I need to be able to output the full content of a page for an RSS feed however the page uses composer so it is not as simple as just calling the main body property.
So far I can pull the full html for the site using
StreamReader reader = new StreamReader(System.Net.WebRequest.Create(friendlyUrl).GetResponse().GetResponseStream()); string html = reader.ReadToEnd();
But that pulls the entire html. I want only the main body content - stripping out navigation etc. So essentially I need to pull out all content within say <div id="content">...</div>
I have noticed there is an html parser in EPiServer EPiServer.Framework.HtmlStreamReader but I'm not sure how to use it to extract all the html within a given div.
You could add two HTML comments and select what's in between with a Regex:Regex.Match(html, "<!-- start -->(.*?)<!-- /stop -->", RegexOptions.Singleline);
Or pass a parameter with your Web Request and hide stuff you don't want.
Thanks for the suggestions.

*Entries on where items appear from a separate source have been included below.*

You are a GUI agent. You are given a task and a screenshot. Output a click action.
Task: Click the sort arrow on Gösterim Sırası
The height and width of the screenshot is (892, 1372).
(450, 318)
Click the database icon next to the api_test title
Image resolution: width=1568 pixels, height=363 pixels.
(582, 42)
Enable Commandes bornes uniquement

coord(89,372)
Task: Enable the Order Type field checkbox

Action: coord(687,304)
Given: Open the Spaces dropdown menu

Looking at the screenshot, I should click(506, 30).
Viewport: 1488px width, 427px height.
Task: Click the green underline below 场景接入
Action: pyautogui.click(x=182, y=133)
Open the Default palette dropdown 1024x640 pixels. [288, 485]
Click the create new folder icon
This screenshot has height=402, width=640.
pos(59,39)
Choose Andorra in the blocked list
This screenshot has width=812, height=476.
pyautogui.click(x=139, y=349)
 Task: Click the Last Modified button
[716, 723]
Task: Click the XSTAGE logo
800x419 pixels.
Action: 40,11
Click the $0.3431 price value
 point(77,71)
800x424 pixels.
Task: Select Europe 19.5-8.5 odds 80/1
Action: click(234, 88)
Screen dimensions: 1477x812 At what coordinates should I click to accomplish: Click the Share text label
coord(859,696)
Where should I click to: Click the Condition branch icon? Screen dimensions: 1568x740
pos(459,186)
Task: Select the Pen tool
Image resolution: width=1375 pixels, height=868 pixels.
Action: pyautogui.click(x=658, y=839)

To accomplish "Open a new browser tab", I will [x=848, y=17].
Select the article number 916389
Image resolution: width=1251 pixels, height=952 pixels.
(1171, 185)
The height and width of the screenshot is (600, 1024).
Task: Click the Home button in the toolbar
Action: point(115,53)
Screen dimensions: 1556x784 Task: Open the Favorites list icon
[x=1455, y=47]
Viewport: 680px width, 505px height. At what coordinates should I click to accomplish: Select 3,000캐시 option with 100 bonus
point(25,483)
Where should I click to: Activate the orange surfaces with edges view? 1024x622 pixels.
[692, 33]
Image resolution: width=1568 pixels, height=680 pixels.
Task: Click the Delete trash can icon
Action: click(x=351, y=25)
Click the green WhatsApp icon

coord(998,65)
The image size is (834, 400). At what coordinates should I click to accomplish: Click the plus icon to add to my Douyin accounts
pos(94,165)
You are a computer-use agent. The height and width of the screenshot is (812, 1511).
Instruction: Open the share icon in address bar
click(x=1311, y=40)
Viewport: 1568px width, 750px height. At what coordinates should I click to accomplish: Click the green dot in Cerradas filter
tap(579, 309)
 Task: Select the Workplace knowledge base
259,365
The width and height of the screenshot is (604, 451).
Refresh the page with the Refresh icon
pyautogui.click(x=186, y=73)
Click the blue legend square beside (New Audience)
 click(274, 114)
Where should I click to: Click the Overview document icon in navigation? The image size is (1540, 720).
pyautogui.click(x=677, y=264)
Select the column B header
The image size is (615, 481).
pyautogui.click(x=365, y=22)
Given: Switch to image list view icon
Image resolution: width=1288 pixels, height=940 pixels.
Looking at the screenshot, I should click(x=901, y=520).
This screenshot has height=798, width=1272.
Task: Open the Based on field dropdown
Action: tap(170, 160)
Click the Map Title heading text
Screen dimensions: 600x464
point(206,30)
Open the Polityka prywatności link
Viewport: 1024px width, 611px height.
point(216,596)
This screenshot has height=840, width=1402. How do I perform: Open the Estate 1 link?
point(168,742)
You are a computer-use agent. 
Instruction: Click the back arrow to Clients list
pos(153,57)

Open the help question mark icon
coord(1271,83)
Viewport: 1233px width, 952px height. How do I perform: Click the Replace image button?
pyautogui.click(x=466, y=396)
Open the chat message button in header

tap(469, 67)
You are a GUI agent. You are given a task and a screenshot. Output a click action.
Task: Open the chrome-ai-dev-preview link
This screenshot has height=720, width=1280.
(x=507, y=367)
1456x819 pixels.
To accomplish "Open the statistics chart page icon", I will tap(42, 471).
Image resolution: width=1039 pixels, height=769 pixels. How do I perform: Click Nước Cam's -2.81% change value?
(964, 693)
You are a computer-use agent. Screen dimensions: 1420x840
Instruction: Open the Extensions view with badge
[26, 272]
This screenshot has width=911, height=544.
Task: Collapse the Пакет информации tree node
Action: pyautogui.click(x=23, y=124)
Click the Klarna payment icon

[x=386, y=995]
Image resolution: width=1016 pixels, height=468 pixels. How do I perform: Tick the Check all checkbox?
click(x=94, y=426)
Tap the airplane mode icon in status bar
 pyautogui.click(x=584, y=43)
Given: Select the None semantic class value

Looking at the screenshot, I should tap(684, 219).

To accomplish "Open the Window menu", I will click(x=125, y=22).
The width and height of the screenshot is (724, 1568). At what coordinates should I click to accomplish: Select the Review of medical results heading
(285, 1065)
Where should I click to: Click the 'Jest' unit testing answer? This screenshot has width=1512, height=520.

The Regex is the way I have managed to achieve it but I thought the parser may provide a more elegant solution. Unfortunately the rss feed will break if another developer decides to remove those specific comments from the html in the future so I will need to put some warning in there.
Is there a way to get the content out of a composer block without having to scrape each page as this way is quite slow.
I am using FindPagesWithCriteria and need to find a particular block on the page to get the content from.